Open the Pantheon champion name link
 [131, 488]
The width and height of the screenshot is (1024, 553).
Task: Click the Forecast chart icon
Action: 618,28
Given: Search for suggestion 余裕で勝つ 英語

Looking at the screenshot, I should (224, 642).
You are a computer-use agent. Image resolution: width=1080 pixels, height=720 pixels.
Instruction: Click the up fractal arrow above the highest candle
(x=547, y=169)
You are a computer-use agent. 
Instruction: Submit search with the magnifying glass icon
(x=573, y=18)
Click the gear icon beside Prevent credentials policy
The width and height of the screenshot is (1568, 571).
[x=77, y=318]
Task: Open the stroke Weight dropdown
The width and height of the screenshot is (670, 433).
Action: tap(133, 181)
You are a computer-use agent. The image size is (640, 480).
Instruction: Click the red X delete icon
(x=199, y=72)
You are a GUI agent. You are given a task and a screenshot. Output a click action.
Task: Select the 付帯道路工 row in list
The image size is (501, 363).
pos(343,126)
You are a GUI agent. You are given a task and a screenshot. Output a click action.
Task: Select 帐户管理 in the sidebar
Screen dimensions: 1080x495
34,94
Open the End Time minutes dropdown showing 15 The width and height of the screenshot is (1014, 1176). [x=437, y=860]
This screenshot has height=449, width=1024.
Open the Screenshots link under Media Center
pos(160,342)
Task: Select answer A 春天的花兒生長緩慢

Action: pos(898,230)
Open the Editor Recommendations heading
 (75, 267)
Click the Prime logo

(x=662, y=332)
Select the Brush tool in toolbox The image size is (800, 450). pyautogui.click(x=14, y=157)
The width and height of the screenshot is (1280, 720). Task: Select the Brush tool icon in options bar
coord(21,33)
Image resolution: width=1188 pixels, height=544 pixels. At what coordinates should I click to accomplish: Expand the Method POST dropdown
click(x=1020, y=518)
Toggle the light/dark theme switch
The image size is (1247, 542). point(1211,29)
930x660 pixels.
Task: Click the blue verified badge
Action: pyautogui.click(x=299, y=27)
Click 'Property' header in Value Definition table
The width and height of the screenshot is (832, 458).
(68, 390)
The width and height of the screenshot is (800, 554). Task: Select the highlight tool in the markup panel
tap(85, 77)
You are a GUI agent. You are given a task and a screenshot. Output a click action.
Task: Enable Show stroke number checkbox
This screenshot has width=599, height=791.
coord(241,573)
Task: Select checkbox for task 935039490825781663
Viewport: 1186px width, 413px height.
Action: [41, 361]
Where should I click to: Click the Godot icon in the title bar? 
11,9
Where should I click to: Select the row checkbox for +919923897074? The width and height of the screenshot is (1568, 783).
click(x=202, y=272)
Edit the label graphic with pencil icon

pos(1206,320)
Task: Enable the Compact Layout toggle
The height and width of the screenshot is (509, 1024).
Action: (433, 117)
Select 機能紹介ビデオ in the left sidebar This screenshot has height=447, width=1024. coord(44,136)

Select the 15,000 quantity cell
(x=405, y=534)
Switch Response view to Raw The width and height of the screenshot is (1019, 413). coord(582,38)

■ Problem details: All lines above that hold the string "computer" should be copied.

■ Expected answer:
You are a computer-use agent. Image resolution: width=1080 pixels, height=720 pixels.
You are a computer-use agent. 
You are a computer-use agent. The image size is (640, 480).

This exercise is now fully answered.